Given instruction 1: Could you copy the records word for word, starting at the line that contains "The image size" and ending at the end of the records, with the pictures left out?

Document:
################
Offf that is a long list. But here are some mainstream ones:

Bim Oriented

-Revit
-Archicad
-Autocad
-Civil 3d
-Vector Works
-Micro Cad
-Bluebeam Revu

Non Bim oriented
-Rhino
-Skp
-3ds Max
-Blender
-Drafsight
-Sweet Home 3d

Anon is rightabout 70% I would say of the industry uses Autocad as the mainstream BIM design solution.

If you know sketchup it is a very powerfull architectural modelling tool IMO and it has some cool third part 3d render engines.

If you want to know more you can visit /archviz/ on this board.

Anonymous No. 953361

>>953334
Adding sketchuptextureclub to your list, 13€ a year for an excellent collection of textures (dont bother with the PBR ones though, those are very poorly made and low res)

Anonymous No. 953434

Blender is fine if you just want to mess around and create cool buildings. If you wanted to do it long term or seriously then those others are better

Anonymous No. 953435

>>953434
You can build precise buildings if you know the load bearing of pillars and materials, otherwise revit and archicad will do the calculations, there are also other alternatives.
################
Material to process:
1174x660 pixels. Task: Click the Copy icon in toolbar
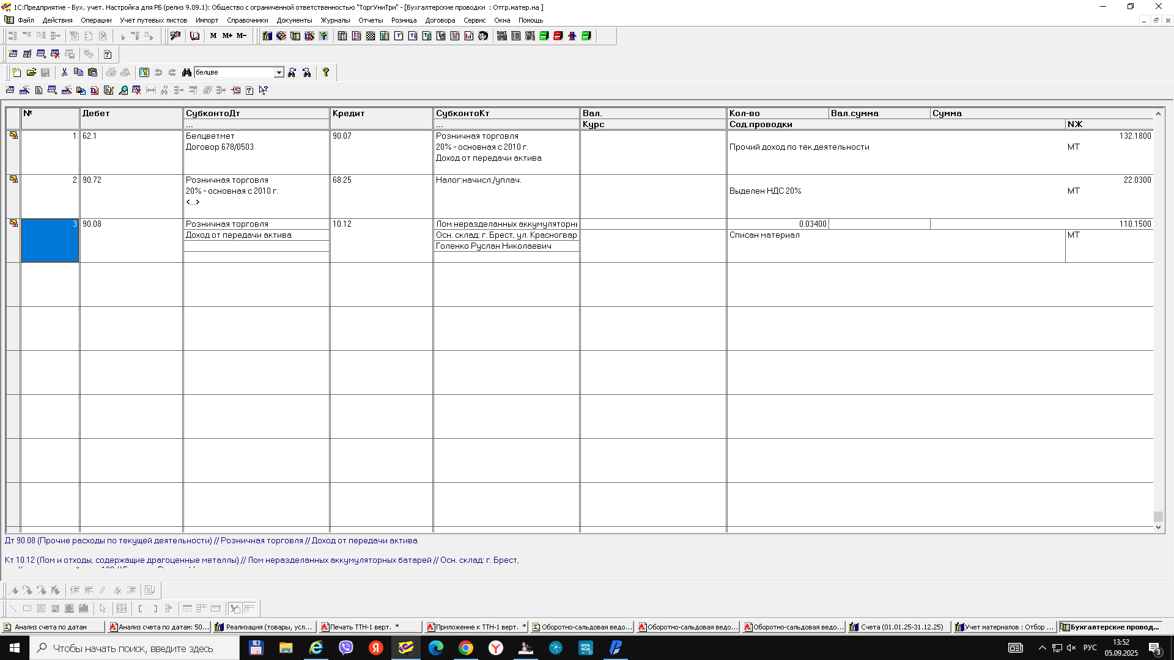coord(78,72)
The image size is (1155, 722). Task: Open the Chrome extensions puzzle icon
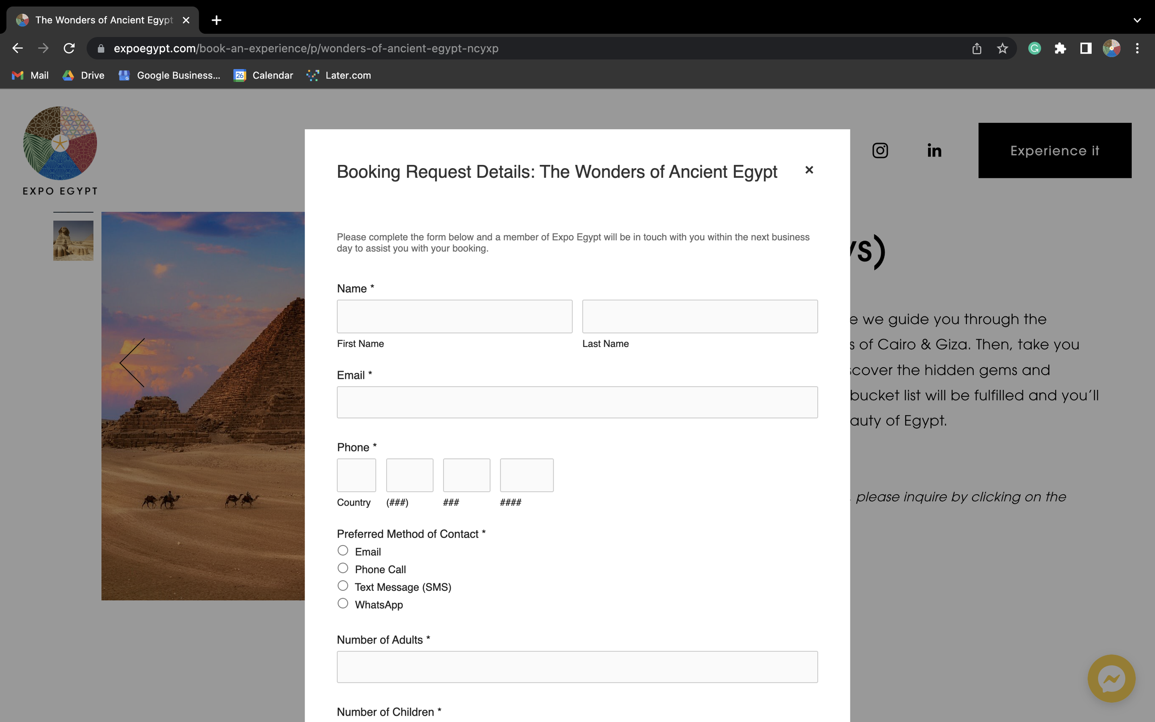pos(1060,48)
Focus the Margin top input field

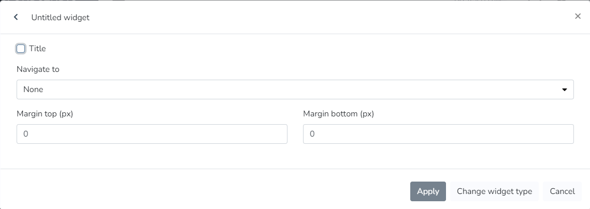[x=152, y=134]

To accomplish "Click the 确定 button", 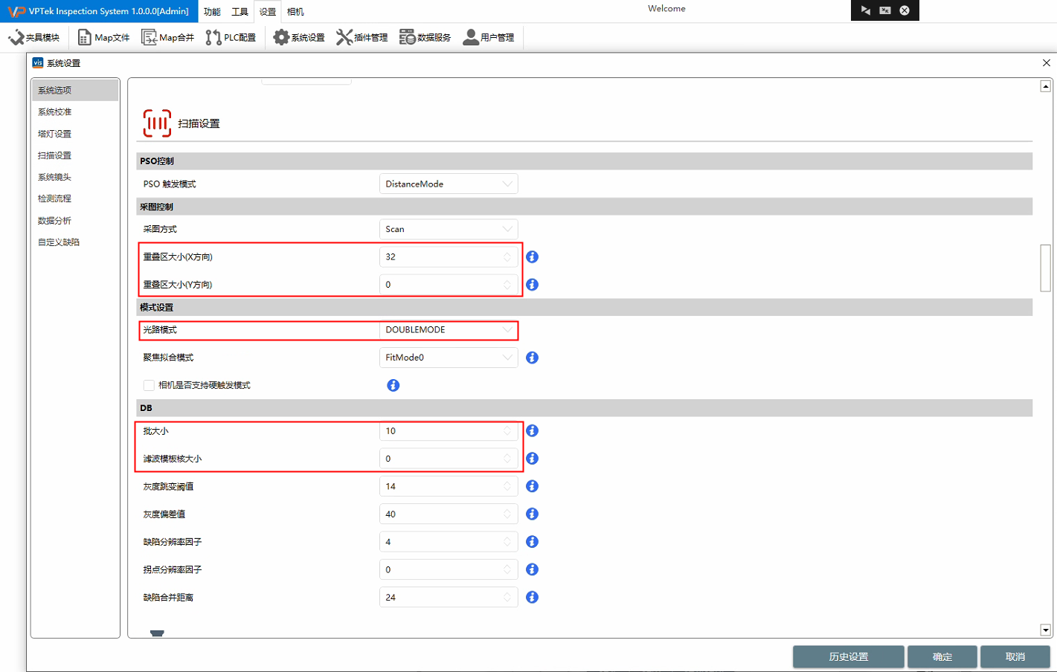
################
Given instruction 2: Can you rewrite the thread on architecture software starting at "Anon is rightabout" and ending at "and low res)", replacing "textures" with "materials"?

Full output 1:
The image size is (1155, 722). Task: Open the Chrome extensions puzzle icon
pos(1060,48)
Focus the Margin top input field

[x=152, y=134]

To accomplish "Click the 确定 button", 

Full output 2:
Anon is rightabout 70% I would say of the industry uses Autocad as the mainstream BIM design solution.

If you know sketchup it is a very powerfull architectural modelling tool IMO and it has some cool third part 3d render engines.

If you want to know more you can visit /archviz/ on this board.

Anonymous No. 953361

>>953334
Adding sketchuptextureclub to your list, 13€ a year for an excellent collection of materials (dont bother with the PBR ones though, those are very poorly made and low res)